## **Importing Libraries**

In [1]:
import numpy as np
import torch
import torch.nn as nn
import torch.nn.functional as F
from torchvision.models import VisionTransformer
from transformers import DistilBertConfig, DistilBertModel

## **Utility Functions**

In [2]:
def set_requires_grad(models, requires_grad):
    for model in models:
        for p in model.parameters():
            p.requires_grad = requires_grad

def _l2_norm(x):
    return x / torch.linalg.vector_norm(x, ord=2, dim=1, keepdim=True)

## **Modality Encoder (Image)**

**Hidden Dimension** of the vision transformer refers to the **size of the patch** accepted by it. For instance, for the ViT - B transformer, the acceptabe patch size if 16 x 16 and for RGB images it makes the embedding size as **16 x 16 x 3 = 768**.

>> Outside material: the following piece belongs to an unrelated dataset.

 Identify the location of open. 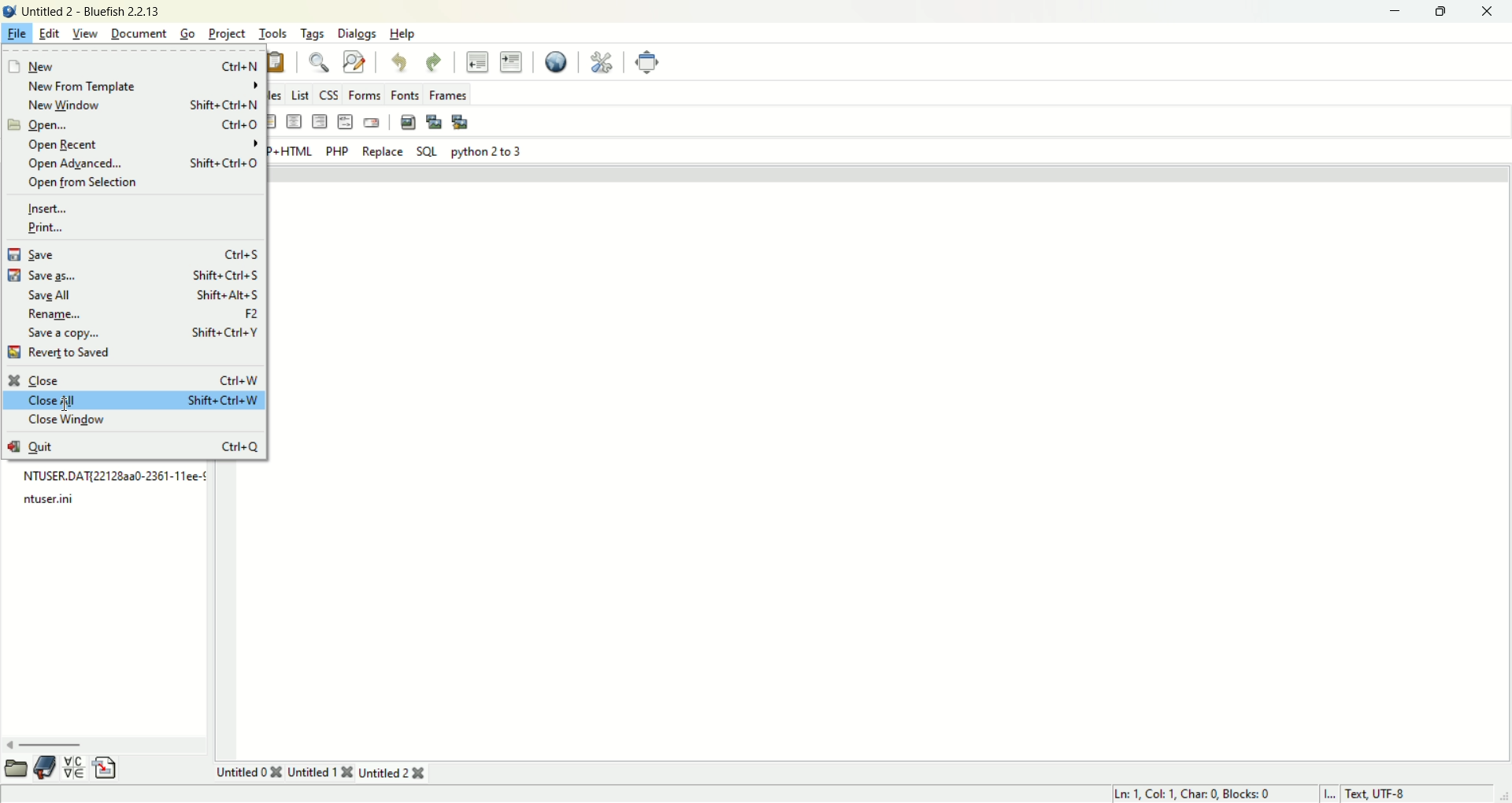
(131, 126).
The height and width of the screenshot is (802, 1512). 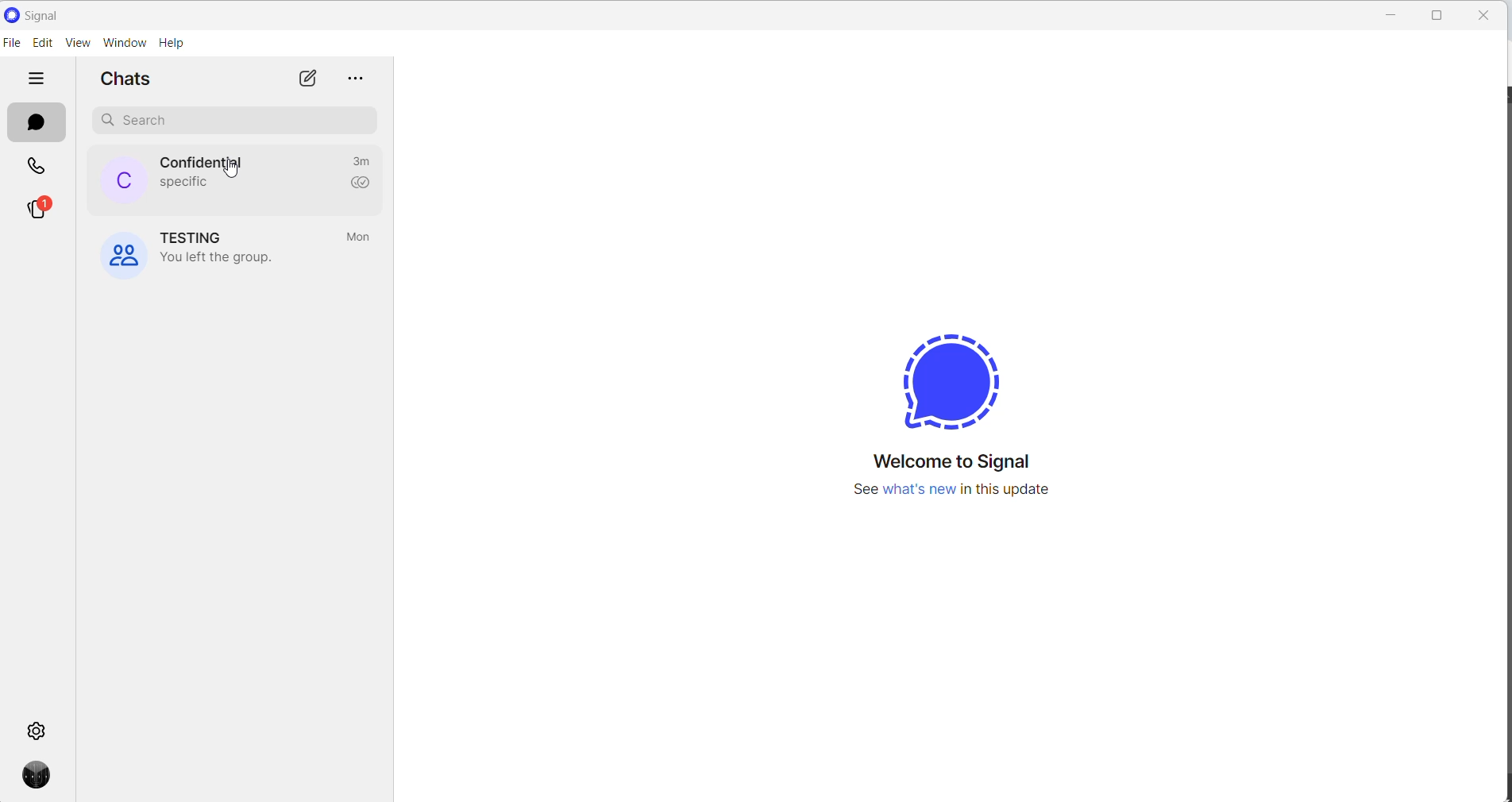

Further, a Linear Layer converts the Embedding into a Logit, hence converting the shape from hidden_dim to embed_dim

Also, the ViT Transformer has a **\<cls> token** for classification tasks that is **not useful** for our application, hence we use an Identity function to nullify the token. 

In [None]:
class Image_Encoder(nn.Module):                                             # Defining an Image Encoder class which inherits attributes from nn.Module class
    
    # Constructor method which helps with initialization 
    def __init__(self, img_size, patch_size, n_layers,
                 n_heads, hidden_dim, mlp_dim, embed_dim):       

        # Lets child call upon constructor of the parent class 
        super().__init__()

        self.img_size = img_size
        self.embed_dim = embed_dim
        self.model = VisionTransformer(image_size = img_size, patch_size = patch_size,
                                    num_layers = n_layers, num_heads = n_heads,
                                    hidden_dim = hidden_dim, mlp_dim = mlp_dim)
        
        self.model.heads = nn.Identity                            
        self.img_proj = nn.Linear(hidden_dim, embed_dim)                    # Converting the 768 size embeding to a logit

    def forward(self, X):
        X = self.model()                                                    # Gets the output from the Vision Transformer, i.e, Vector Embeds 
        X = self.img_proj(X)                                                # Converts the Embedding into a logit 
        return X

## **Text Encoder**

Similar to the Modality Encoder, the Text Encoder also converts text into Embeddings. Before sending the Logits into the Multi Modal LLM, we must **ensure that the Logits from both the Image and Text must be of the same size**, only then the Matrix formation will be possible. \
\
This projectiom to match the dimensions of the Image Logit is done by the text_proj function.\
\
token_ids are the **tokens that are present in the text** given to us, these are generated by some type of tokenizer. These tokens are passed into the DistilBert model, which produces embeddings corresponding to them. These embeddings are projected accordingly before being sent to the LLM. \
\
Furthermore, an attention mask is used to ensure that some of the **tokens which arent to be considered** arent considered in the final matrix.

In [None]:
class Text_Encoder(nn.Module):

    def __init__(self, vocab_size, max_len, n_layers,
                 n_heads, hidden_dim, mlp_dim, embed_dim):
        
        super().__init__()

        self.max_len = max_len
        self.model = DistilBertModel(
            DistilBertConfig(
                vocab_size = vocab_size, max_position_embeddings = max_len,
                n_heads = n_heads, n_layers = n_layers, dim = hidden_dim,
                hidden_dim = mlp_dim, attention_dropout = 0.1
            )
        )

        self.text_proj = nn.Linear(hidden_dim, embed_dim)                               # Projects the Embedding into a Logit vector of the same size as Image Logit

    def forward(self, token_ids, attn_mask):
        X = self.model(input_ids = token_ids, attention_mask = attn_mask)

    

### **CLIP Function**

Here we will call the Encoder functions and then create the Similarity Matrix from the embeddings. We will use this matrix then to calculate the loss using Cross Entropy Loss.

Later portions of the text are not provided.